Taxpayers may be able to exclude a portion of the gain if the property was their primary residence. Under tax code Section 121, a person who owned and used the property as their main home for at least two of the five years before the sale can exclude up to $250,000 of the gain. This exclusion increases to $500,000 for married couples filing a joint return.
A Foreign Tax Credit may also be claimed for capital gains taxes paid to a foreign country on the sale, which helps prevent the same gain from being taxed twice.
Beyond paying taxes, U.S. citizens have specific information reporting requirements for their foreign assets. These forms are filed separately from the income tax return and carry substantial penalties for non-compliance.

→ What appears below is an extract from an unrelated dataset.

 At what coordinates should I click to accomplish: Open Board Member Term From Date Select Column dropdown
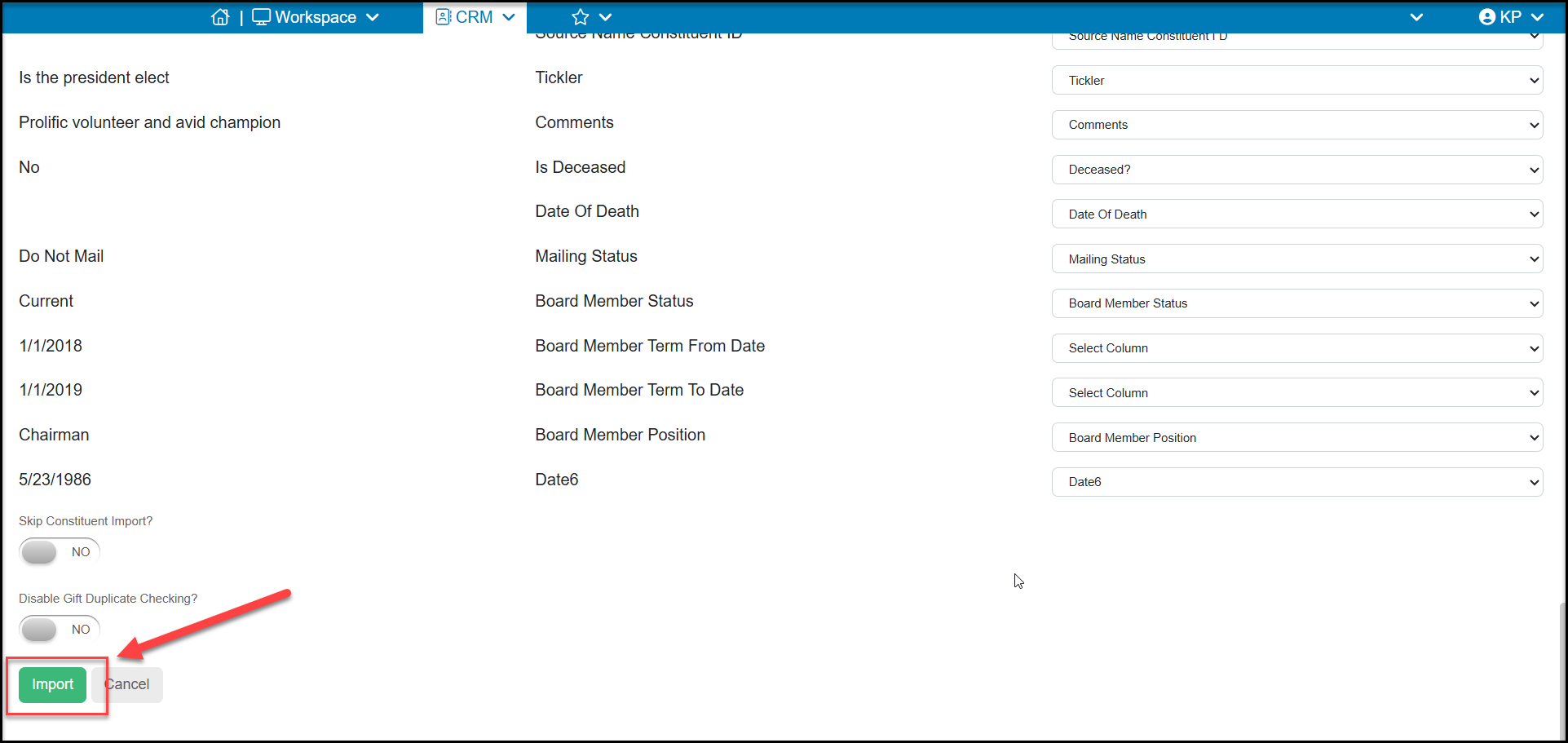(1297, 348)
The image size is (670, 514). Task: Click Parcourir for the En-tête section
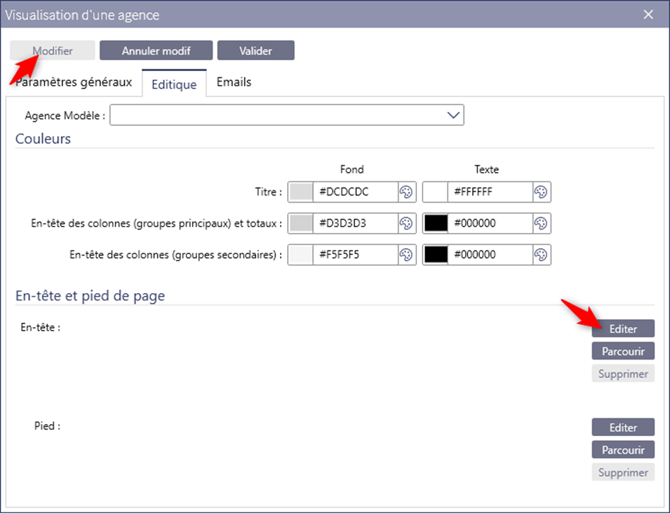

A U.S. person with a financial interest in or signature authority over foreign financial accounts must file FinCEN Form 114, Report of Foreign Bank and Financial Accounts (FBAR), if the aggregate value of those accounts exceeds $10,000 at any point during the calendar year. This includes foreign bank accounts used to receive rental income or hold sale proceeds. The form requires the bank’s name, address, account number, and the maximum account value during the year in U.S. dollars. FBAR is filed electronically with the Financial Crimes Enforcement Network (FinCEN), not the IRS.
IRS Form 8938 is filed with the annual income tax return and has higher reporting thresholds that vary based on filing status and residence. For a single taxpayer living in the U.S., the threshold is met if specified foreign financial assets are worth more than $50,000 on the last day of the tax year or more than $75,000 at any time during the year. These thresholds are higher for married couples and for taxpayers living abroad.
Directly owned foreign real estate is not a “specified foreign financial asset” and is not reported on Form 8938. However, if the property is held indirectly through a foreign entity like a corporation, partnership, or trust, the interest in that entity is a reportable asset. In this case, the value of the interest in the entity must be reported if the filing thresholds are met.
The structure of property ownership can trigger other reporting obligations. Holding property through a foreign corporation may require filing Form 5471. Similarly, ownership through a foreign trust could require filing Form 3520, which is also used to report large gifts or inheritances from foreign persons exceeding $100,000. Failure to file these informational returns can lead to penalties starting at $10,000 per form per year.
The transfer of foreign property, either as a gift or as part of an estate, is subject to U.S. tax rules. For U.S. citizens, their worldwide assets, including any real estate located in another country, are included in their estate for U.S. estate tax purposes. The tax is imposed on the person giving the gift or on the estate of the deceased, not the recipient.
The U.S. provides a lifetime gift and estate tax exemption, which is $13.99 million per individual for 2025. This means a citizen can transfer up to this amount in assets, both domestic and foreign, during their lifetime or at death without incurring federal gift or estate tax.
When a U.S. citizen gives foreign property as a gift, its value is determined at the time of the transfer. If the value of a gift to a single recipient exceeds the annual gift tax exclusion of $19,000, the donor must file Form 709. Filing this form does not necessarily mean tax is due; it simply reports the gift against the lifetime exemption amount.